By Dorsey Armstrong, Ph.D., Purdue University
The outbreak of the plague in Paris occurred relatively late, especially considering its early arrival in Marseille and the rest of Southern France in 1347. It was sometime in August 1348 when the Black Death found its way into the city, and the effects were, as everywhere, utterly devastating. But, Paris was one of the first medieval cities to scientifically investigate the plague.

If Florence was the most densely populated city in the medieval world during the late Middle Ages, Paris was the largest metropolis, with about 200,000 inhabitants. It might seem logical to think of Paris as the capital of the medieval nation of France.
What is more important about Paris during the first wave of the Black Death is that it was the site of one of the first universities in the medieval world, and it had, by the standards of the day, an impressive medical faculty whom the French king called upon to figure out just what was going on.
Early Scientific Explanations
The 46 masters of medicine at the University of Paris produced one of the most important scientific works concerning the Black Death, the Compendium de Epidemia per Collegium Facultatis Medicorum Parisius, which is fascinating for the emphasis it places on how earthquakes, floods, unseasonable weather, planetary conjunctions, and bad air contributed to the plague outbreak.
The Compendium is a very lengthy tract, comprising multiple books, and while it provides a fascinating insight into medieval medical theory, it was basically useless for those who were suffering through the Great Mortality, a fact that becomes especially clear considering that almost all of the authorities who worked on the Compendium died of the plague themselves.
This is a transcript from the video series The Black Death: The World’s Most Devastating Plague. Watch it now, on Wondrium.
Public Toilets Come to the Rescue
It’s estimated that between 1348 and 1350 there were some 24 plague tracts written by a variety of people, and some of these were decidedly quirky by modern standards.

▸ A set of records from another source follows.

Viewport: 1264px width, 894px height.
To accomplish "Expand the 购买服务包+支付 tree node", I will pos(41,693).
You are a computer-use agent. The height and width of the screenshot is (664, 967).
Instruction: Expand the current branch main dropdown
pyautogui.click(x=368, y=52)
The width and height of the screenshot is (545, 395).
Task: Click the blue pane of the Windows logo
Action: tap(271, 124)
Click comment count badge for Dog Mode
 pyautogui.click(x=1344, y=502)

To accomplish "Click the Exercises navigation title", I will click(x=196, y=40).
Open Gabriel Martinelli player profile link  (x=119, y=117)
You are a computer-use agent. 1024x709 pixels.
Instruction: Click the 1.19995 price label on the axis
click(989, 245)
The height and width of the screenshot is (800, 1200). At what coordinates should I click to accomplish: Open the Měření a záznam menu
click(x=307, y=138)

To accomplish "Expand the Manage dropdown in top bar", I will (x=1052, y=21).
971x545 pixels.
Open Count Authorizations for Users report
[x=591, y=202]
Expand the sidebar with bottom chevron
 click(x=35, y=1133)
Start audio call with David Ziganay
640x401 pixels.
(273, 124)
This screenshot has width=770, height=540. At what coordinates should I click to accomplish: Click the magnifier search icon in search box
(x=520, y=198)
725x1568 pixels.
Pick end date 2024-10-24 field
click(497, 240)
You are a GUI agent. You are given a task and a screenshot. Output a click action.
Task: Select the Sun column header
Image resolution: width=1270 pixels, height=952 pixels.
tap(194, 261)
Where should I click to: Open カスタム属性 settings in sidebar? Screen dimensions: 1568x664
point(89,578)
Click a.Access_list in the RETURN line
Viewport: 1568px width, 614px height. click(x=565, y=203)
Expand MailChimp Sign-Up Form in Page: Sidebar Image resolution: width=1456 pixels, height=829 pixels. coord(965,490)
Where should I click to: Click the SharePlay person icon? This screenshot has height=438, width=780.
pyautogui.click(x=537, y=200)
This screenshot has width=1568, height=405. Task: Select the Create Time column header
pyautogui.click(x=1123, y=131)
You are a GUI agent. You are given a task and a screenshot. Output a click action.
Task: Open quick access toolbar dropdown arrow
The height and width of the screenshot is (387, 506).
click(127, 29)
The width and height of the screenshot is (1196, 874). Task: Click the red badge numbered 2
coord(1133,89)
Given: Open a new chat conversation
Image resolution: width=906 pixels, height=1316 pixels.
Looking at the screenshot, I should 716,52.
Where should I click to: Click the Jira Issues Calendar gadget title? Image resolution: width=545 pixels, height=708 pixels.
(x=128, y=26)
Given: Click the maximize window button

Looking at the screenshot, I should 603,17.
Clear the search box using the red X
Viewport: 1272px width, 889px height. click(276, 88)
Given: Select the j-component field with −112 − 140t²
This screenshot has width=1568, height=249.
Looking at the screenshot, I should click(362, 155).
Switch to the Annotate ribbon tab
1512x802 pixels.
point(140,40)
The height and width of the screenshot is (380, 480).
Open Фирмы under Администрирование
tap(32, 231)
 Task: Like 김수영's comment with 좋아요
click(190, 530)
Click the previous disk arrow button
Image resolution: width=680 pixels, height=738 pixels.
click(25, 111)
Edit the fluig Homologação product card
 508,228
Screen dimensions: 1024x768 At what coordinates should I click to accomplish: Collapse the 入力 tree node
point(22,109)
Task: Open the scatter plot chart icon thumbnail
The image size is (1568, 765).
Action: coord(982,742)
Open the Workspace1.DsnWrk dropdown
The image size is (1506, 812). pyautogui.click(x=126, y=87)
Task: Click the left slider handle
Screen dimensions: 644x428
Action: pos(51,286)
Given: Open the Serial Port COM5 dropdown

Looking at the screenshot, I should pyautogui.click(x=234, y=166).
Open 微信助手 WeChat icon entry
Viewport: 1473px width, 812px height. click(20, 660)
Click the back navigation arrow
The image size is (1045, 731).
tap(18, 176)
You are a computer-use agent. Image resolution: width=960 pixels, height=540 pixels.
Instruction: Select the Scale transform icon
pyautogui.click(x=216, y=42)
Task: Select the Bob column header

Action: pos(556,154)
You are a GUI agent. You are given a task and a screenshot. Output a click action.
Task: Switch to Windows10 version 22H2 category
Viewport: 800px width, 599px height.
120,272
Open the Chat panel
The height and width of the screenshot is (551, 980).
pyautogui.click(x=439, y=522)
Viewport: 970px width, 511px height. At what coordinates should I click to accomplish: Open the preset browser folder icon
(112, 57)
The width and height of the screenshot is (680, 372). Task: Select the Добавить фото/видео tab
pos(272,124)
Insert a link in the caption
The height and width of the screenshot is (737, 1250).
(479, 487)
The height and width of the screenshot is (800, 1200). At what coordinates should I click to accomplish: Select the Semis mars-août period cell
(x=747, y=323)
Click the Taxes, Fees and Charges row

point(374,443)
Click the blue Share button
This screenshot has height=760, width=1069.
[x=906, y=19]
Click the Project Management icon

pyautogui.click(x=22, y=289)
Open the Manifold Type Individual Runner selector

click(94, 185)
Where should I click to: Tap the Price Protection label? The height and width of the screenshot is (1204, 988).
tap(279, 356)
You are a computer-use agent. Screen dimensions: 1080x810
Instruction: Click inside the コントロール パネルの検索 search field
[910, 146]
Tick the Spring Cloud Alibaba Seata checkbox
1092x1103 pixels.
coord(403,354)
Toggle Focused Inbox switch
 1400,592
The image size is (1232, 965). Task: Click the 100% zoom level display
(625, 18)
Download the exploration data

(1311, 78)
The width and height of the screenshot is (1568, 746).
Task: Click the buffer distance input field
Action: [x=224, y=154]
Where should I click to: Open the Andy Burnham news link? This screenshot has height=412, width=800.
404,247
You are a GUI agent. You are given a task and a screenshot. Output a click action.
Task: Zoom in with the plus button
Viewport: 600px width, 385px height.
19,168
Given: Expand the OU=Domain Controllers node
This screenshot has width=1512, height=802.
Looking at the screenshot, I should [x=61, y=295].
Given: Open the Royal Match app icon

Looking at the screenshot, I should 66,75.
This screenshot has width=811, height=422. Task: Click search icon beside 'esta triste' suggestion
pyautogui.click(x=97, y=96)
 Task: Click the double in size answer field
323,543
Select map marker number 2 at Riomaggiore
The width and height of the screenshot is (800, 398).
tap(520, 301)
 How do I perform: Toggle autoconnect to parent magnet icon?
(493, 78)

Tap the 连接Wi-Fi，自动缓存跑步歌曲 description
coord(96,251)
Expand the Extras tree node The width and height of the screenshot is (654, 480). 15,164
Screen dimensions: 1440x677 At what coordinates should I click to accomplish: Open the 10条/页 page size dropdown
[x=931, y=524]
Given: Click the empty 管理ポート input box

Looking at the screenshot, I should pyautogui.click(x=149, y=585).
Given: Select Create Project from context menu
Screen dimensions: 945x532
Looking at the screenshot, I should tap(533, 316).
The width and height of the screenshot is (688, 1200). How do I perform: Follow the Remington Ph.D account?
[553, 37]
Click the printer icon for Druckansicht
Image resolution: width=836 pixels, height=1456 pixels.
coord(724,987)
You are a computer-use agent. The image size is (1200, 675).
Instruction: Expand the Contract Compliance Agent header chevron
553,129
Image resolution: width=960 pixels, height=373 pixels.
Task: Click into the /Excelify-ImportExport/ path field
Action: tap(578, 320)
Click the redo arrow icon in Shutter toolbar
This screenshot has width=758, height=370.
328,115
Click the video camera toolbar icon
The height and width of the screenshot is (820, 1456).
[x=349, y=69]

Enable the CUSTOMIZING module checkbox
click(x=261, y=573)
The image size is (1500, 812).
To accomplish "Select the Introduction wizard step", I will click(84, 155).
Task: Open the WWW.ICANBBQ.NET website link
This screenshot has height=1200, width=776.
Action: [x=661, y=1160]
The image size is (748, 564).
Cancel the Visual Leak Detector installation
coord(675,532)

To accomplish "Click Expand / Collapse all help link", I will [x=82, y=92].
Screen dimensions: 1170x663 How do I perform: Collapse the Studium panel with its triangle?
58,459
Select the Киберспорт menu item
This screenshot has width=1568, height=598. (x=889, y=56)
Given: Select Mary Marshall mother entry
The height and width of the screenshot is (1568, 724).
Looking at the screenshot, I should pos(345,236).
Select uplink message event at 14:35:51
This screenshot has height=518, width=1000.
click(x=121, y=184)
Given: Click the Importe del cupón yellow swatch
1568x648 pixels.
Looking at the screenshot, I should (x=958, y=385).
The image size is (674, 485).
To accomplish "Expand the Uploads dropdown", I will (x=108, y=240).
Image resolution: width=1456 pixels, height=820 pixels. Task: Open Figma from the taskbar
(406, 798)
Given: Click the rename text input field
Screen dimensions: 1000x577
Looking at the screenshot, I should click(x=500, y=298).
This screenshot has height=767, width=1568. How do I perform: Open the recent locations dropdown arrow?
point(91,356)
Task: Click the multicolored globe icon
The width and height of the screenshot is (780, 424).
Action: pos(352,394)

One medical treatise was even written in poetic verse. An English medical authority named John Colle, taking the Paris medical faculty’s statement about bad air as a starting point, theorized that the best way to counteract bad air that carried infection was with more bad air.
This led to the totally bizarre sight of people gathered around public latrines inhaling deeply, thinking that this bad smell would act as protection against whatever other bad smell was carrying the plague with it.
As noted, the majority of Paris’s population did not flee the city. But there’s an exception—the French king, Philip VI, took a page out of the Florentine playbook and hightailed it out of there, moving around the countryside in a sort of bizarre game of hide-and-seek with the Black Death. He escaped the plague, dying of natural causes in 1350, but his queen succumbed to the plague.
Learn more about Europe on the brink of the Black Death.
The Carnage Caused by the Plague in Paris
Those who remained in Paris chronicled the horrors of the epidemic. The chronicler Jean de Venette recounted how the hospital of the Hôtel-Dieu was particularly hard hit.
Seeing as its population was made up of those who were already ill or elderly, and the quarters were pretty close—multiple patients sometimes shared a single bed—and once the Black Death had a toehold there, there was no stopping it.
Learn more about the epidemiology of plague.
Hedonism and Resignation
But in a few places, a response is encountered that seems awfully like tempting fate. One of these episodes is recounted in the Grandes Chroniques de France, or Great Chronicle of France, kept by the monks of Saint-Denis, just outside Paris.
In this particular account, the chronicler talks about two monks from the abbey who were traveling through the countryside at the behest of their abbot when they encountered a village where all the people were dancing to the music of drums and bagpipes. This seemed an odd celebratory moment in the midst of so much grim death, so the monks inquired as to what was happening.

“We have seen our neighbors die, and are seeing them die daily,” the villagers explained, “but since the plague has not entered our town, we hope that our merrymaking will keep it away, and this is why we are dancing.”
On their way home, the monks passed through the same village, and everyone seemed very sad. “What happened?” they asked.
“Alas, good lords, the wrath of God came upon us in a hailstorm, for a great hailstorm came from the sky and fell on our town and all around, so suddenly, that some people were killed by it, and others died of fright, not knowing where to go or which way to turn.”
The merrymaking response to plague would show up throughout the medieval world as the Black Death made its way across the continent, as would a sort of intersection of that impulse and the resignation that everyone was going to die.
A few communities figured since they were going to die, they might as well enjoy an orgy of hedonism. On other occasions, people turned the opposite way and, in acts of religious devotion, sought to further punish and humiliate their flesh in the hope that this would appease the wrath of God.
Common Questions about the Plague in Paris
The Compendium de Epidemia was written by 46 masters of medicine at the University of Paris. It was not that helpful for those who were suffering from the plague.
Some people gathered around public toilets inhaling deeply, thinking that this bad smell would act as protection against whatever other bad smell was carrying the plague with it.
The chronicler Jean de Venette recounted that, “The mortality was so great that, for a considerable period, more than 500 bodies a day were being taken in carts from the Hôtel-Dieu in Paris for burial in the cemetery of the Holy Innocents”.